Enhancing parsing performance 2003-01-13 - By Jean Georges PERRIN
Hi,
Thanks for the hope message!
I was timing the whole method, I focused on parser creation and parse time now.
I changed my code to: public void load () { DOMParser parser; Logger log = ThinStructureConfiguration.getInstance().getLogger();
try { long start = System.currentTimeMillis(); parser = new DOMParser(); long stop = System.currentTimeMillis(); log.finest ("Creating parser took " + (stop - start) + " ms"); } catch (Exception e) { log.severe ("Error: Unable to instantiate parser"); return; }
try { long start = System.currentTimeMillis(); parser.parse(m_file.toURI().toString()); long stop = System.currentTimeMillis(); log.finest ("Parsing of " + m_file.getName() + " took " + (stop - start) + " ms"); m_document = parser.getDocument(); } catch (SAXParseException e) { // ignore } catch (Exception e) { String msg; msg = ("Error: Parse error occurred, " + e.getMessage()); if (e instanceof SAXException) { e = ((SAXException)e).getException(); } msg += '\n' + e.toString(); log.severe (msg); } }
Results are: Jan 13, 2003 11:52:20 PM com.awoma.ts.ui.impl.XHTML11Window load FINEST: Creating parser took 251 ms Jan 13, 2003 11:52:25 PM com.awoma.ts.ui.impl.XHTML11Window load FINEST: Parsing of emailpassword.xhtml took 5227 ms Jan 13, 2003 11:52:25 PM com.awoma.ts.ui.Store add INFO: Window definition emailpassword.xhtml added.

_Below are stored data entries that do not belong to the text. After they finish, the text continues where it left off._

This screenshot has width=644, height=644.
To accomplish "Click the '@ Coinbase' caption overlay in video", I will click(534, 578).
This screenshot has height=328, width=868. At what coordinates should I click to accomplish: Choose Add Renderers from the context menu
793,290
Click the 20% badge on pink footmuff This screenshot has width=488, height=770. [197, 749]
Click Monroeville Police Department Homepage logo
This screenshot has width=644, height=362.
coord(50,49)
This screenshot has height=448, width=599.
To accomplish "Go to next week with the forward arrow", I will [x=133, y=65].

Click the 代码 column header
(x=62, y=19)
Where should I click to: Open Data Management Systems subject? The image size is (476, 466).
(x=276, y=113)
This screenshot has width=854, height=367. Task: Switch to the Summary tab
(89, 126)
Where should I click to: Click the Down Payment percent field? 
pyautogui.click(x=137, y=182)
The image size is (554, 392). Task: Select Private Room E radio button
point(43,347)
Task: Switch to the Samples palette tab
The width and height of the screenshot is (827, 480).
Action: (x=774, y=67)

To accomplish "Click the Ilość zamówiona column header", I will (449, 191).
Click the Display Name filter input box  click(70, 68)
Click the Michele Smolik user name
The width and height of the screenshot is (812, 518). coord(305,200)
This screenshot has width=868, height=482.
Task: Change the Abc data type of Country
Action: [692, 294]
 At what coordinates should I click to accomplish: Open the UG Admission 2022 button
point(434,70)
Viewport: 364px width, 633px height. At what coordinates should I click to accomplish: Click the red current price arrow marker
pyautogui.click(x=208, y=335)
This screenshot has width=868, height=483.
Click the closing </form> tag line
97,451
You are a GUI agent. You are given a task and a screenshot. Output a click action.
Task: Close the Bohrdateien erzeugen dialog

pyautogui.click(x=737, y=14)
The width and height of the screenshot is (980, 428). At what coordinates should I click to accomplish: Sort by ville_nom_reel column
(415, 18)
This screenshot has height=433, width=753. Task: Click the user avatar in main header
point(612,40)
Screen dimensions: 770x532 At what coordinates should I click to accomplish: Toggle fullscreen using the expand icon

Jan 13, 2003 11:52:25 PM com.awoma.ts.ui.impl.XHTML11Window load FINEST: Creating parser took 10 ms Jan 13, 2003 11:52:29 PM com.awoma.ts.ui.impl.XHTML11Window load FINEST: Parsing of emailpassword2.xhtml took 3085 ms Jan 13, 2003 11:52:29 PM com.awoma.ts.ui.Store add INFO: Window definition emailpassword2.xhtml added. Jan 13, 2003 11:52:29 PM com.awoma.ts.ui.impl.XHTML11Window load FINEST: Creating parser took 0 ms Jan 13, 2003 11:52:29 PM com.awoma.ts.ui.impl.XHTML11Window load FINEST: Parsing of emailpassword3.xhtml took 10 ms Jan 13, 2003 11:52:29 PM com.awoma.ts.ui.Store add INFO: Window definition emailpassword3.xhtml added. Jan 13, 2003 11:52:29 PM com.awoma.ts.ui.impl.XHTML11Window load FINEST: Creating parser took 0 ms Jan 13, 2003 11:52:31 PM com.awoma.ts.ui.impl.XHTML11Window load FINEST: Parsing of emailpassword4.xhtml took 2774 ms
All files are identical, except #3 where I removed all references to the external world.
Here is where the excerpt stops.